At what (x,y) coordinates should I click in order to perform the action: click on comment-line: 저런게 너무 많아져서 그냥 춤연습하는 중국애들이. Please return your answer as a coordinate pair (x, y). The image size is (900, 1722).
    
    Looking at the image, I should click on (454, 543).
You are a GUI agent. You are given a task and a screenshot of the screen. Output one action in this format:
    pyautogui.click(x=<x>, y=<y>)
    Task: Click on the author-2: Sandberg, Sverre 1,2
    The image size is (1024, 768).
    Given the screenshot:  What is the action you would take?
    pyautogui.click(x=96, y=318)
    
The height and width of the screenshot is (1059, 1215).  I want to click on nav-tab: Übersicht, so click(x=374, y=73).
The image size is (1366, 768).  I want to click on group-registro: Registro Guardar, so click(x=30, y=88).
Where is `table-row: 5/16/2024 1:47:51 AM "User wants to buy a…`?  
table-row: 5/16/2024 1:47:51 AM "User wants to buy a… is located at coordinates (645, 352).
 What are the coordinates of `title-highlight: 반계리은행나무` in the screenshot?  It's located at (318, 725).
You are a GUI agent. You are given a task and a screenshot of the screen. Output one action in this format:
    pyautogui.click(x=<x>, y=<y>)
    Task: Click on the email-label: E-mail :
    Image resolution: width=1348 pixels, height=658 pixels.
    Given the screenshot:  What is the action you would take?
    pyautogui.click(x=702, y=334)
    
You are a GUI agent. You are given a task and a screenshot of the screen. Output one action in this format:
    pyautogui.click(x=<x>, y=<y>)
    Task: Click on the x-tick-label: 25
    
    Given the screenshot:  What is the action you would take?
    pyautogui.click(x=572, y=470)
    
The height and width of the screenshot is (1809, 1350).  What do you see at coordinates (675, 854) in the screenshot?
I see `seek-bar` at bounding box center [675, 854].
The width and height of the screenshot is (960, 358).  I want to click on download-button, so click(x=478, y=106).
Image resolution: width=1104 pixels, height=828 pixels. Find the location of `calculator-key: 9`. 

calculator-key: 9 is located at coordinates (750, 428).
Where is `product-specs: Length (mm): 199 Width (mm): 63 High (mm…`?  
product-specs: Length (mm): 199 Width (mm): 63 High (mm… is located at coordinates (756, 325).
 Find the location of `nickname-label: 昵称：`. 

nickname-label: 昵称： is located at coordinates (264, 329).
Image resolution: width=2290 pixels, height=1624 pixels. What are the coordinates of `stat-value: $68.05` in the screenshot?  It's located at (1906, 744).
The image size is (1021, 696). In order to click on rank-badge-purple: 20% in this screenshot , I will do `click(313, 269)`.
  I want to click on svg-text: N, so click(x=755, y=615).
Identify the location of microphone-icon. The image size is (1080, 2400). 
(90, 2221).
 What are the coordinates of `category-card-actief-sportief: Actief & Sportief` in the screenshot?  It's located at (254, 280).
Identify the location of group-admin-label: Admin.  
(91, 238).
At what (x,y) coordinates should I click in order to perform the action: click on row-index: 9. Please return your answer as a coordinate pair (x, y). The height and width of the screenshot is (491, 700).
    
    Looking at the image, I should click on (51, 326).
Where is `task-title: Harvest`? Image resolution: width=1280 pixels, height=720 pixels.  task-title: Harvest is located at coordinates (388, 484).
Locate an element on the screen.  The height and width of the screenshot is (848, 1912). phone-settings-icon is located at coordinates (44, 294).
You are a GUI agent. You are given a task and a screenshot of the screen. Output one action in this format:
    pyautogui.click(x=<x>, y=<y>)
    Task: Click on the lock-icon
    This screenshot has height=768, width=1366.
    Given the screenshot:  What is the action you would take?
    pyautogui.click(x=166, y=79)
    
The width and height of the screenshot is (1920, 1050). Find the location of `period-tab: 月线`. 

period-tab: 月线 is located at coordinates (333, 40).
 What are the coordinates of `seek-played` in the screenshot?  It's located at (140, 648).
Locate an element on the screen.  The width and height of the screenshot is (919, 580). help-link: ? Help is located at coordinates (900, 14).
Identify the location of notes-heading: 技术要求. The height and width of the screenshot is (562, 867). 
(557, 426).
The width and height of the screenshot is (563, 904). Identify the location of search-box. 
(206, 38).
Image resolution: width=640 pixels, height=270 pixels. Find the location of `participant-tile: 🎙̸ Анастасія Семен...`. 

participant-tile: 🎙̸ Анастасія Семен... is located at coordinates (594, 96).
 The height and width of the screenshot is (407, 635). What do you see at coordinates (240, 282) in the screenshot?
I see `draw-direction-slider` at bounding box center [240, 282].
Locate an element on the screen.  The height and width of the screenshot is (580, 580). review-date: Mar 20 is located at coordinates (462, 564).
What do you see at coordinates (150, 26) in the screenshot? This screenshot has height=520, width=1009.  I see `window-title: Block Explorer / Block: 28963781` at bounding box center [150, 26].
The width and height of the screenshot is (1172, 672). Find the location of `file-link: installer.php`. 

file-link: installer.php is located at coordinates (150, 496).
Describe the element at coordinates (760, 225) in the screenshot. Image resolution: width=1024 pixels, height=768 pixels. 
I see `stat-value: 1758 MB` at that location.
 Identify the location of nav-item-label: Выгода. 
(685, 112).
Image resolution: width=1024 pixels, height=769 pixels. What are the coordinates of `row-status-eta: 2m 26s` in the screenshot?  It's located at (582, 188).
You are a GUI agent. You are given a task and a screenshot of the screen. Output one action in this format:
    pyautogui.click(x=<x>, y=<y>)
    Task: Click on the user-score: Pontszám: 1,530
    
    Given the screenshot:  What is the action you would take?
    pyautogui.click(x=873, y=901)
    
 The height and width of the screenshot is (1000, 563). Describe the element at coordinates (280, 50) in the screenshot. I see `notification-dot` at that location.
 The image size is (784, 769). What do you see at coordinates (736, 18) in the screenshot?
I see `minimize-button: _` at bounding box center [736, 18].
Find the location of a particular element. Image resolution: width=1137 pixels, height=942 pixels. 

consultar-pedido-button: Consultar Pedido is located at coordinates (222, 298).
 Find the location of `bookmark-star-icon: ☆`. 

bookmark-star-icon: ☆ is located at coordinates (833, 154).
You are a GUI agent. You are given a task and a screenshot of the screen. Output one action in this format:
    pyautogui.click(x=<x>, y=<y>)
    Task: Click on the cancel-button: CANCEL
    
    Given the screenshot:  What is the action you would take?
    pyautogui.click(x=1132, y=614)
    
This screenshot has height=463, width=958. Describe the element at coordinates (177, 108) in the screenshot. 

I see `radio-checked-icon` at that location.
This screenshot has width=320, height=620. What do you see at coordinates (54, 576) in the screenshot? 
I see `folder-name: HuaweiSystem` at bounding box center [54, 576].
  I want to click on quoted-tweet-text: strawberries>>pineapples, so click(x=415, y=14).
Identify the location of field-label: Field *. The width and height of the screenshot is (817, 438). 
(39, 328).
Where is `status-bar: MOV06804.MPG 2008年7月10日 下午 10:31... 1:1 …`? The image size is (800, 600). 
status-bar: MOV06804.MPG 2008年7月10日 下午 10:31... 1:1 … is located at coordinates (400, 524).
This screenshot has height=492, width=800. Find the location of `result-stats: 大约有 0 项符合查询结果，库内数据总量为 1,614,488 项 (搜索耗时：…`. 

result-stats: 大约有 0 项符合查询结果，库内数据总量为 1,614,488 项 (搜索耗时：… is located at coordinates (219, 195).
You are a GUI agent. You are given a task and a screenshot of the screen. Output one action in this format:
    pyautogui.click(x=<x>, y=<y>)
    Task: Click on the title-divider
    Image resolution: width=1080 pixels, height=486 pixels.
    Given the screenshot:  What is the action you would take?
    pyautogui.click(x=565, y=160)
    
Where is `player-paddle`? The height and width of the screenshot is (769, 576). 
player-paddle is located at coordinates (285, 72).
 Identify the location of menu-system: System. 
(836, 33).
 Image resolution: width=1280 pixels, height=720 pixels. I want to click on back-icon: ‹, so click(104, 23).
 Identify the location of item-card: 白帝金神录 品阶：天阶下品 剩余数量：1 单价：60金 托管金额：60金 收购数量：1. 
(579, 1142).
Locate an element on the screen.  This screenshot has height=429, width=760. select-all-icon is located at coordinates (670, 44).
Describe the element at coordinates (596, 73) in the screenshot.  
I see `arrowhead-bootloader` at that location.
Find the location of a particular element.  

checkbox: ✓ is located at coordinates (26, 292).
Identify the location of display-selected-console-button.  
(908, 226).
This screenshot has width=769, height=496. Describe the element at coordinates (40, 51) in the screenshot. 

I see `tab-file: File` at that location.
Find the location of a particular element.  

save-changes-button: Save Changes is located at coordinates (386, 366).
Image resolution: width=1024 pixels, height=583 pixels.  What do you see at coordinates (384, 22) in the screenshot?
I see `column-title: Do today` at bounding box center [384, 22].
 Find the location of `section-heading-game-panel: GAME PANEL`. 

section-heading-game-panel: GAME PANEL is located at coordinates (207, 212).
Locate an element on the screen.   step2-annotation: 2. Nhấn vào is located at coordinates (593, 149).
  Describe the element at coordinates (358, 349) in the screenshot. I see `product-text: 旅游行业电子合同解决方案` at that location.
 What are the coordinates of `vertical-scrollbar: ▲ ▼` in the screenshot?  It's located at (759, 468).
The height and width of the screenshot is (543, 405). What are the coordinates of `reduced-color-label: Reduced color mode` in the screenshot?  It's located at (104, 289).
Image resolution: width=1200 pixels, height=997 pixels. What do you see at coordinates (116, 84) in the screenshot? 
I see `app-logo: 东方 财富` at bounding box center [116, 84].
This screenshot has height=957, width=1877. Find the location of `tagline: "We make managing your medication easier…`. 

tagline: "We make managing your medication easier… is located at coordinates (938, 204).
# # # # #
What to produce:
Please copy the material above word for word, everything from the line containing "Image resolution: width=1024 pixels, height=583" down to the line containing "section-heading-game-panel: GAME PANEL is", with both of those lines included.

The completed task:
Image resolution: width=1024 pixels, height=583 pixels.  What do you see at coordinates (384, 22) in the screenshot?
I see `column-title: Do today` at bounding box center [384, 22].
 Find the location of `section-heading-game-panel: GAME PANEL`. 

section-heading-game-panel: GAME PANEL is located at coordinates (207, 212).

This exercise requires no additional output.